▽
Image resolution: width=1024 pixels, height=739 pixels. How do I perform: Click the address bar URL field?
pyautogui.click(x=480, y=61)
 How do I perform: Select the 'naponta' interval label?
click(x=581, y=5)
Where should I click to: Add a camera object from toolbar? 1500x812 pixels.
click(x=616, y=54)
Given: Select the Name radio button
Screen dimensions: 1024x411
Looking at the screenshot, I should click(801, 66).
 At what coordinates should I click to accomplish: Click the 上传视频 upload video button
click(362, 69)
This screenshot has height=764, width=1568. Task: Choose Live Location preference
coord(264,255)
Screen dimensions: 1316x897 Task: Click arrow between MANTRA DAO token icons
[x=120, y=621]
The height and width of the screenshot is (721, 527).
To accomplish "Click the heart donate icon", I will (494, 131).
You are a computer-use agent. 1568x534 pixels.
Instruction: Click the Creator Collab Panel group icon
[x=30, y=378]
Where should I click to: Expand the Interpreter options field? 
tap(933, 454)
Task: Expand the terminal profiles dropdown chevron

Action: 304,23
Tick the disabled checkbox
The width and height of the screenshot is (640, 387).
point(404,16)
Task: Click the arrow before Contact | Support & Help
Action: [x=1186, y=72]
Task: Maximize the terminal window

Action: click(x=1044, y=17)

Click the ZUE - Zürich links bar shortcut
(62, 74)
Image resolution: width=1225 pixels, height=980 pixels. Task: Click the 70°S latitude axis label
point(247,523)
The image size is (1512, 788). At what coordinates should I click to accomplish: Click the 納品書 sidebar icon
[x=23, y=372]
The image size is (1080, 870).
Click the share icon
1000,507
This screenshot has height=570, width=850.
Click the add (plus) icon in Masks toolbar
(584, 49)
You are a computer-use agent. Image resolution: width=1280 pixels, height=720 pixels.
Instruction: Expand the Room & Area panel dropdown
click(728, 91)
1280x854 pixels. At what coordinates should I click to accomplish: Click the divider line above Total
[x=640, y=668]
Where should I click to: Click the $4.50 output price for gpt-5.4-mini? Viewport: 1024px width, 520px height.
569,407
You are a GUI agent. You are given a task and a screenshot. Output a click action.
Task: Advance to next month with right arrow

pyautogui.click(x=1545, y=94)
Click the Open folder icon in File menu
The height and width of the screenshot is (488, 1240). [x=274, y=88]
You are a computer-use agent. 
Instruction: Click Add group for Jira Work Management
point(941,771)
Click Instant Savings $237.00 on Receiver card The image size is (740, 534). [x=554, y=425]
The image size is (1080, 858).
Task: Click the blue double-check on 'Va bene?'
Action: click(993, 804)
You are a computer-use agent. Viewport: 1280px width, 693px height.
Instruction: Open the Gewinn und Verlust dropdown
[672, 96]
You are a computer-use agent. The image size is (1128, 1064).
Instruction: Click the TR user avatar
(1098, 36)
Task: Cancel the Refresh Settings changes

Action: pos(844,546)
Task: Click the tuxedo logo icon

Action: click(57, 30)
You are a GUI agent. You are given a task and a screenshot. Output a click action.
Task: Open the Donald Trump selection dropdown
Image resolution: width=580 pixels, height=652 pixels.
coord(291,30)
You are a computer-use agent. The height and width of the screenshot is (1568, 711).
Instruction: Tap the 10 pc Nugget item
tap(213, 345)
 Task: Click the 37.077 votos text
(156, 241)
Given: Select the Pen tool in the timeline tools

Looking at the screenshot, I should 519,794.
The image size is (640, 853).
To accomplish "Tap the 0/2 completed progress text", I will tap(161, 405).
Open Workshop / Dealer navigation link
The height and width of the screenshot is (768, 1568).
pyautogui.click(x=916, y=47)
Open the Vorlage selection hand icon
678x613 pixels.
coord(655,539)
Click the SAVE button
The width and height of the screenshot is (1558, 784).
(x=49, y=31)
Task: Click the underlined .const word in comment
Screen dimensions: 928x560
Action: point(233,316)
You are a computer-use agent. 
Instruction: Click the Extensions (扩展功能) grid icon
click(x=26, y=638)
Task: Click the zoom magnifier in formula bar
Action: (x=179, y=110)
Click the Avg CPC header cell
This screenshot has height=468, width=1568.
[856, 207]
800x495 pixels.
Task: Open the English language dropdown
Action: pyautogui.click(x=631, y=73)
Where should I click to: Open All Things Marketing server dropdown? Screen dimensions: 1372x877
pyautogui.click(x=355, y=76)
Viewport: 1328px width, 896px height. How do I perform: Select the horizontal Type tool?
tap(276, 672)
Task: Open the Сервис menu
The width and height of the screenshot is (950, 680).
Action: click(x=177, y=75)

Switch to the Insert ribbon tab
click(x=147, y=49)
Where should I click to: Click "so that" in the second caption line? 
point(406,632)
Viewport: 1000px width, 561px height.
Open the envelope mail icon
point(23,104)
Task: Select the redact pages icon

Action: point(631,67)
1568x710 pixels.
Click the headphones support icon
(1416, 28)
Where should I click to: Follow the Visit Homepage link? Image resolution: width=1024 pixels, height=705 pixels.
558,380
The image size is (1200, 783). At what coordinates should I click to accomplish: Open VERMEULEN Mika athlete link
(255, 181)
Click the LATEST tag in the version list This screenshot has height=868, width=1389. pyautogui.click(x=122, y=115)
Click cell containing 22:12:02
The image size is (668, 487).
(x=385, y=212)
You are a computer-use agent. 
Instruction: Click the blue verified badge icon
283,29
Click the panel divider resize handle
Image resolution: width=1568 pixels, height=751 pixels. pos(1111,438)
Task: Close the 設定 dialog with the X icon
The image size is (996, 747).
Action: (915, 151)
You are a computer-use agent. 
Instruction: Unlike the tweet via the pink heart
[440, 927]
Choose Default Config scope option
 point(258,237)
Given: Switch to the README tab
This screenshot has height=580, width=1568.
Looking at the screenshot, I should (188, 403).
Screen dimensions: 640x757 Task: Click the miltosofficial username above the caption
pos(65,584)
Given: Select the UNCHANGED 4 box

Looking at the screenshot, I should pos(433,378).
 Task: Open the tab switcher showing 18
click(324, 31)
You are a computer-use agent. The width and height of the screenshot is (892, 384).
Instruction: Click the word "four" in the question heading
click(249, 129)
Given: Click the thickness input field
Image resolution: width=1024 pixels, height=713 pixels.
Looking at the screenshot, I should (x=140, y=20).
△
» What to produce:
Rewrite the rows from the start of the records through the line with "click(x=616, y=54)", replacing "camera" with "light" and leaving everything else unchanged.

» Reply:
Image resolution: width=1024 pixels, height=739 pixels. How do I perform: Click the address bar URL field?
pyautogui.click(x=480, y=61)
 How do I perform: Select the 'naponta' interval label?
click(x=581, y=5)
Where should I click to: Add a light object from toolbar? 1500x812 pixels.
click(x=616, y=54)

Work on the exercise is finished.